Ballots would go out in the mail around Thanksgiving and be counted by the middle of December.
Lake County officials have tried for decades to do something about jail overcrowding, according to Commissioner Bill Barron, a former Lake County Sheriff.
“It’s something we’ve explored since the mid-1980s, but something has to be done now. Montana has done a terrible job of addressing mental-health needs and that’s a big component of the people that are being arrested.”
Stipe said the jail currently holds 43 to 46 inmates, depending on the type of offender.
The goal is to build onto the current jail so the county has the capability of housing 100 inmates.
Stipe said the county has also had discussions with a private company that is interested in building a regional jail in Polson that could house female inmates.
“There has been quite the increase in female inmates related to drug crimes over the last few years,” Stipe said.
The levy increase wouldn’t include a private facility, according to Stipe said. “It would be for expanding the current jail and courtroom facilities.
There are at least one dozen inmates being held in the Flathead County Jail that would be in Lake County if not for a lack of space. The cost for a Lake County inmate to be housed in Flathead County is $84 per person, per day.
County officials also want to increase the amount of office and courtroom spaces to handle the increased number of cases.
The commissioners said the county has suffered a great increase of criminal cases, driven primarily by methamphetamine use.
In addition to an expanded jail facility, the commissioners want to establish jail diversion and mental-health programs, a drug court and monitoring devices for those who are released.
“We aren’t going to lock everyone up, so we want to be able to do things that make the community safer,” Barron said. “There has to be a positive effect on crime in the community.”
Stipe said a larger jail would house inmates who aren’t following their release or probation conditions.
“While we know we can’t lock everyone up, we need a bigger jail for punishing those who continue to violate their probation or terms of release. We just keep seeing the same people over and over violating the law,” Stipe said.

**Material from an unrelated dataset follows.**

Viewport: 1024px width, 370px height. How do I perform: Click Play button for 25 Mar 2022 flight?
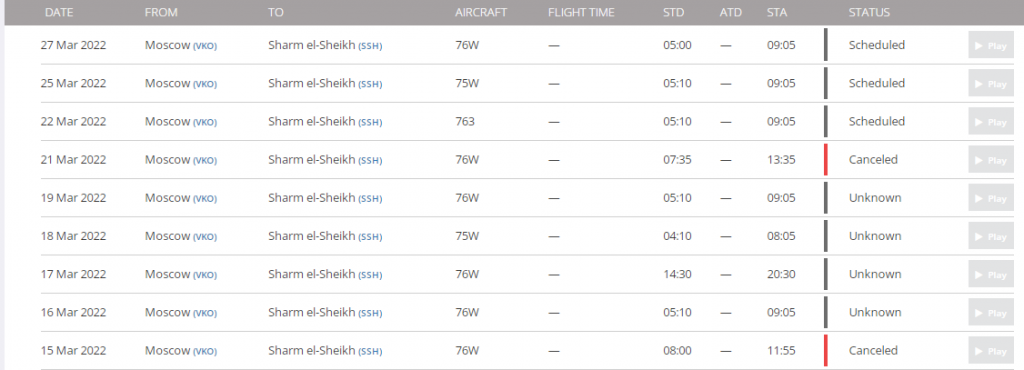(991, 84)
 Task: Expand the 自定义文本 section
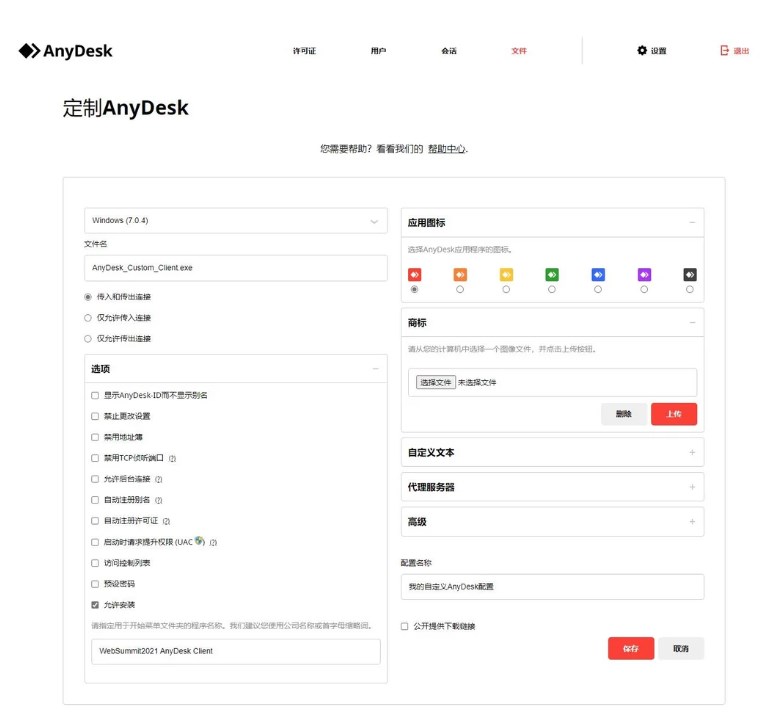click(552, 453)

Part of the issue is Public Law 280, a federal statute enacted by Congress in 1953 that enabled states to assume criminal, as well as civil, jurisdiction in matters involving American Indians as litigants on reservation land. Previous to the enactment of Public Law 280, these matters were dealt with in either tribal and/or federal court.

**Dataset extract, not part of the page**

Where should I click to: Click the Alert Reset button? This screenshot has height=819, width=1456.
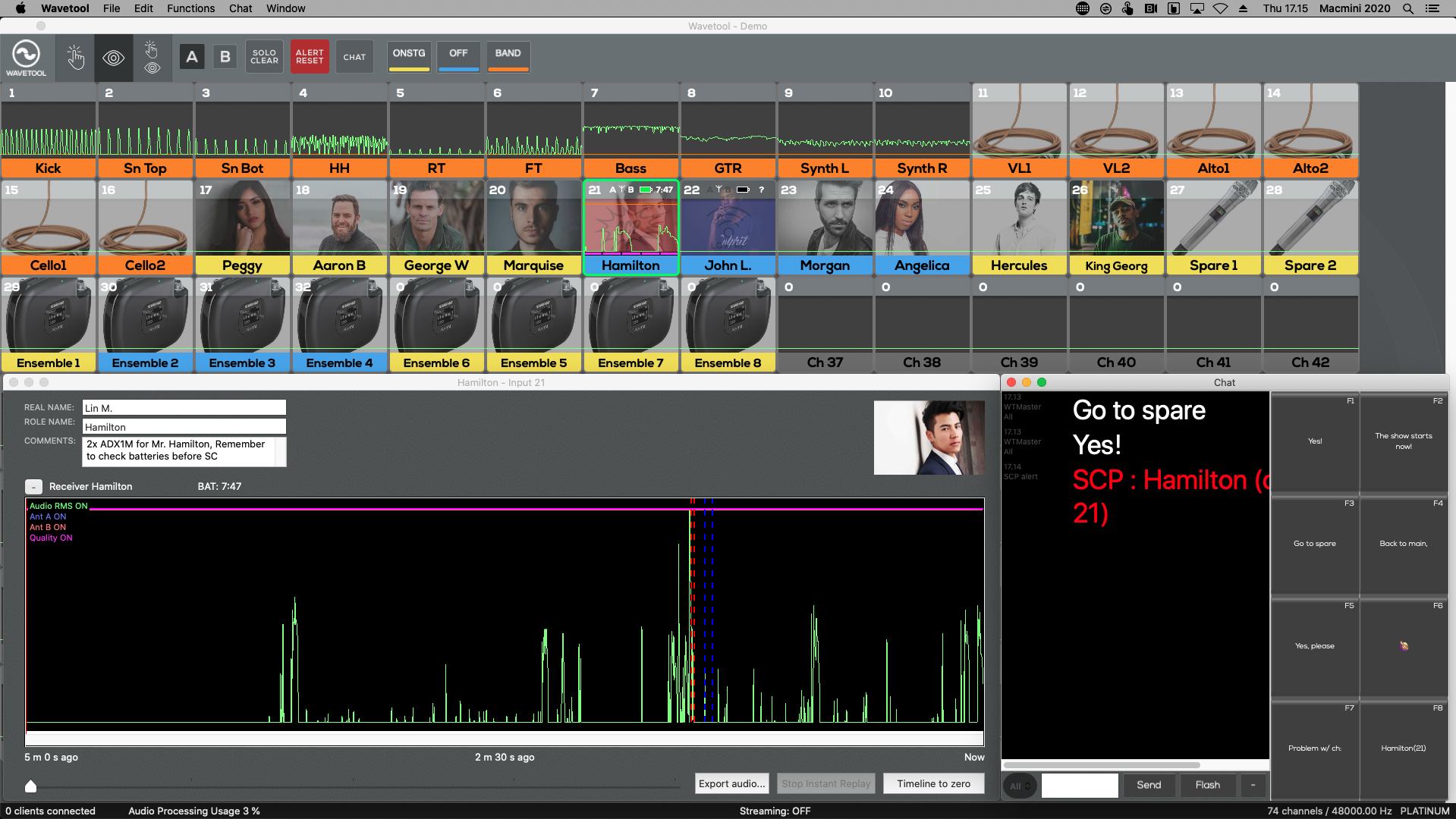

Lake County has an agreement with the Confederated Salish and Kootenai Tribes that obligates the county to prosecute felony crimes committed by tribal members.
In 2017, there was legislation that would have given the tribes the option of withdrawing from Public Law 280, but it was tabled in the state House Judiciary Committee.

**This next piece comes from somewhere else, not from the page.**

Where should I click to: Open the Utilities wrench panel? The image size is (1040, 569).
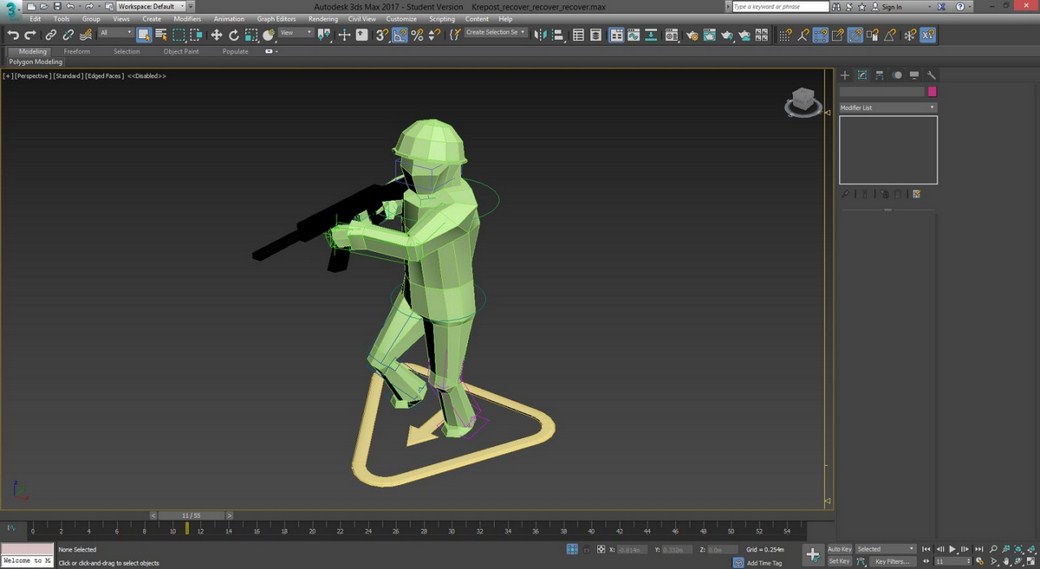931,75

That year, the commissioners passed a resolution supporting withdrawing from the agreement — an arrangement unique among the state’s seven federally recognized tribes.
The commissioners argued then that the county’s declining revenues left it unable to afford the extra caseload without additional funding from the state or federal government.
The commissioners said they had hoped tribal officials would be more cooperative in this issue.
“We don’t blame them, but we’ve hoped for more cooperation, and we haven’t received any indication that they would withdraw,” Stipe said.
In a 2017 Daily Inter Lake article, Commissioner Chairman Gale Decker said they believed Public Law 280 was good for the reservation and good for the county, but their decision to sign the resolution of intent to withdraw was strictly motivated by finances.
In the levy resolution, the commissioners also said with current low interest rates, it would be easier for the levy to be repaid.
While the tribes previously supported withdrawing from the agreement when the issue surfaced 25 years ago, spokesman Rob McDonald said they are weighing whether to support continuing under the agreement.
“From Day One, the county has made it clear that their decision to pursue this has been about the dollar, so that’s been included in the discussions,” McDonald said. “We’re still in the exploration, and have not landed on a particular option.”